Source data
++++++++

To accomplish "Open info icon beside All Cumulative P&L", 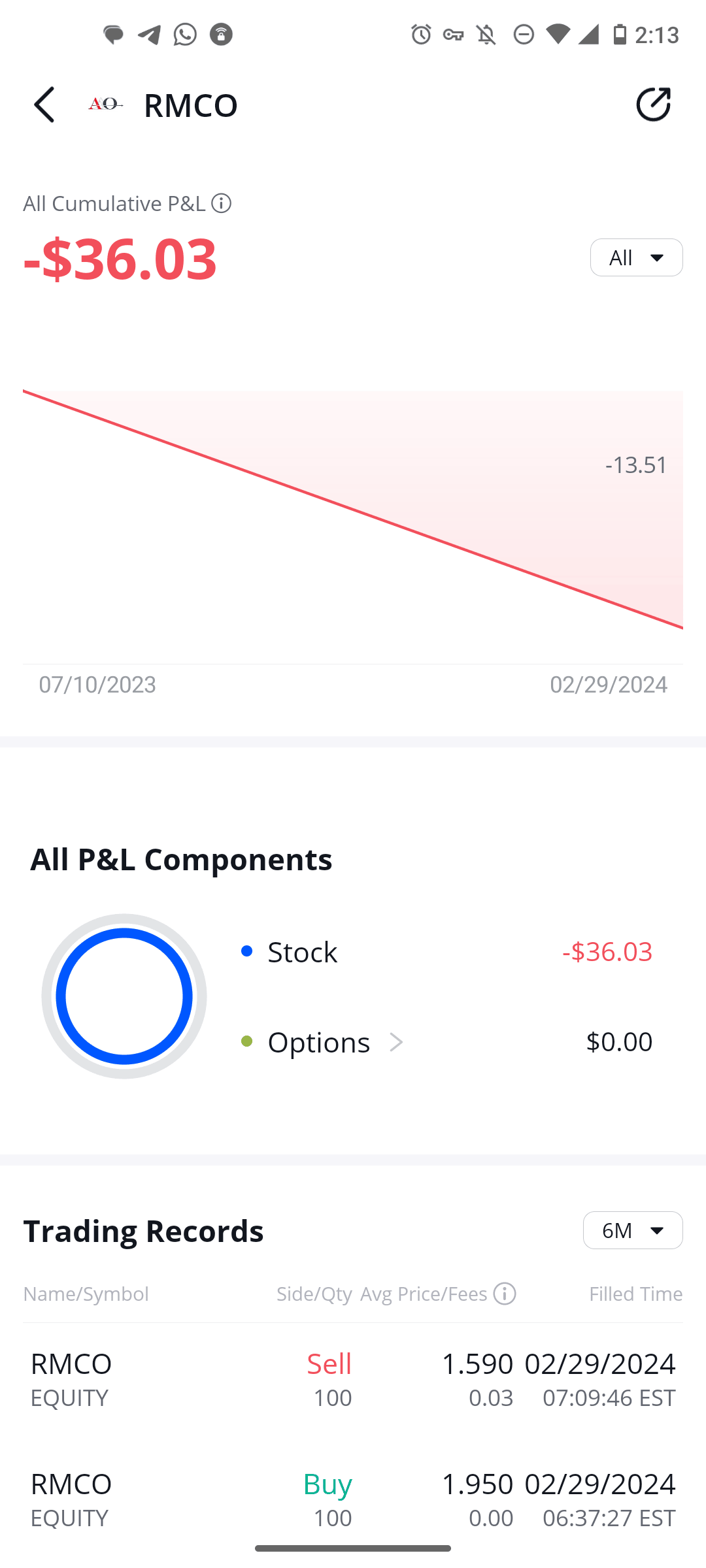I will pos(222,204).
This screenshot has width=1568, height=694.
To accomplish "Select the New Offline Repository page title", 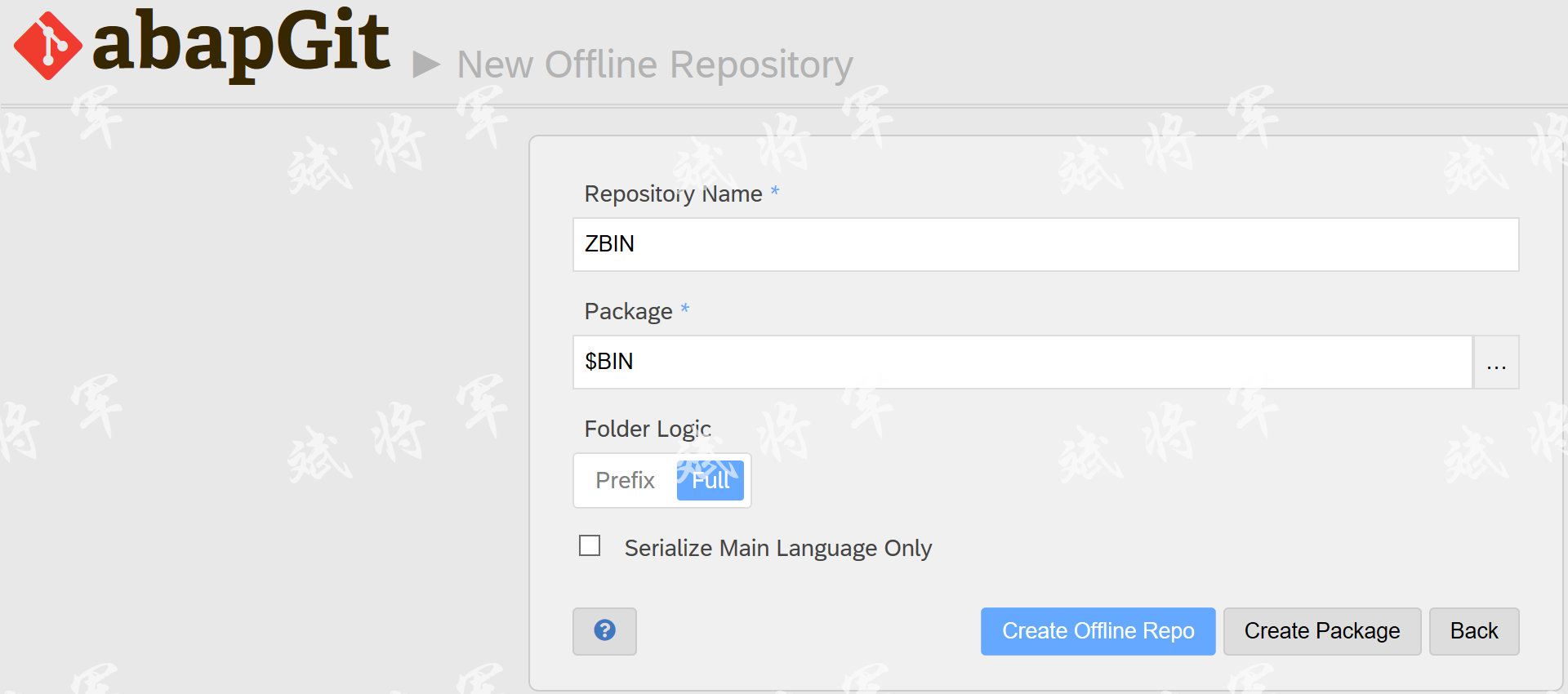I will tap(654, 65).
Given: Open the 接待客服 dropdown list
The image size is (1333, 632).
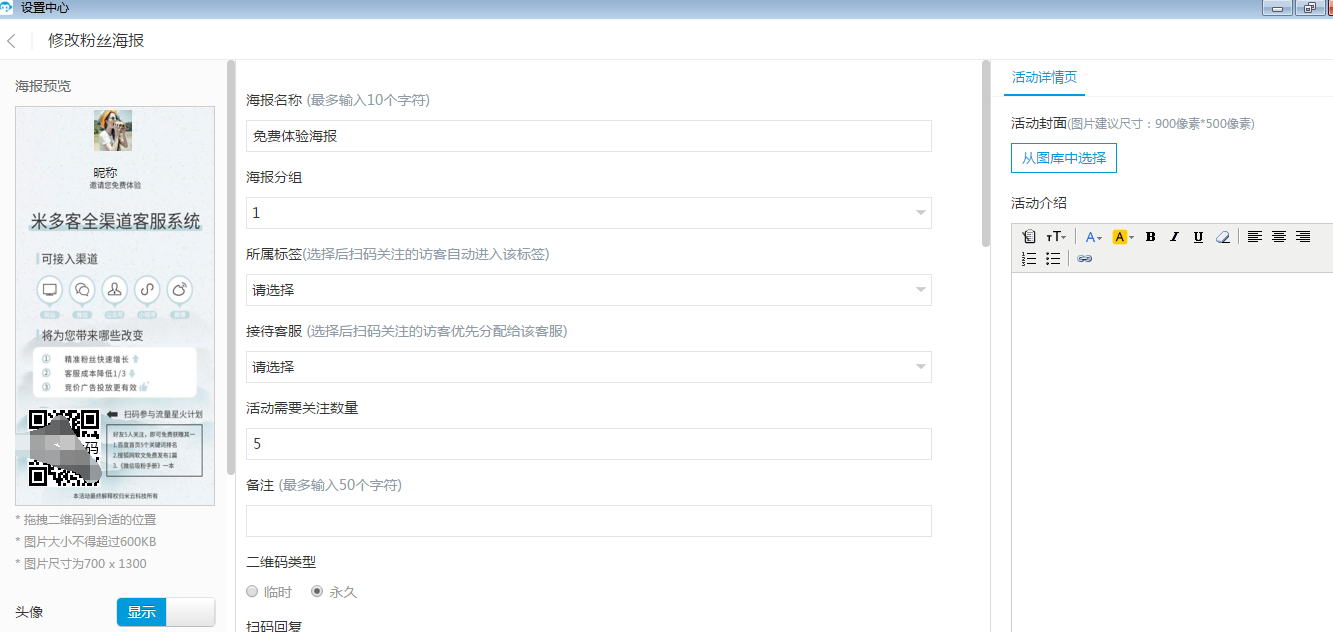Looking at the screenshot, I should (588, 367).
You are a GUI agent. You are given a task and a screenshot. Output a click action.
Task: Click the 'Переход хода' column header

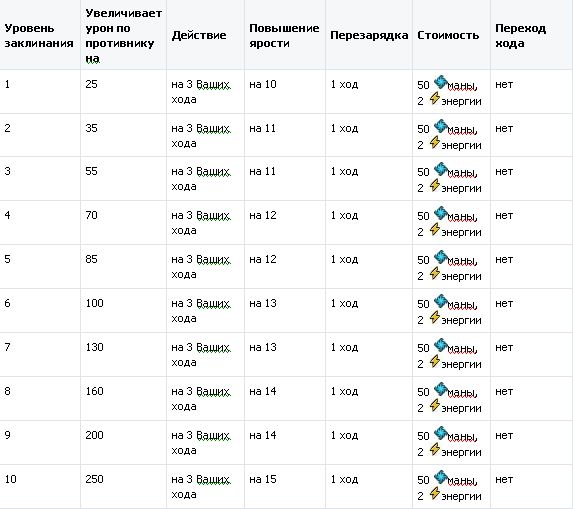520,35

++++++++

» **WHAT IS NEEDED**: Please return the lines from the line with "Given: Open the 接待客服 dropdown list" through the last line of the data, both included, exactly, and without pictures.

» **PROBLEM SOLUTION**:
Given: Open the 接待客服 dropdown list
The image size is (1333, 632).
Looking at the screenshot, I should (588, 367).
You are a GUI agent. You are given a task and a screenshot. Output a click action.
Task: Click the 'Переход хода' column header

520,35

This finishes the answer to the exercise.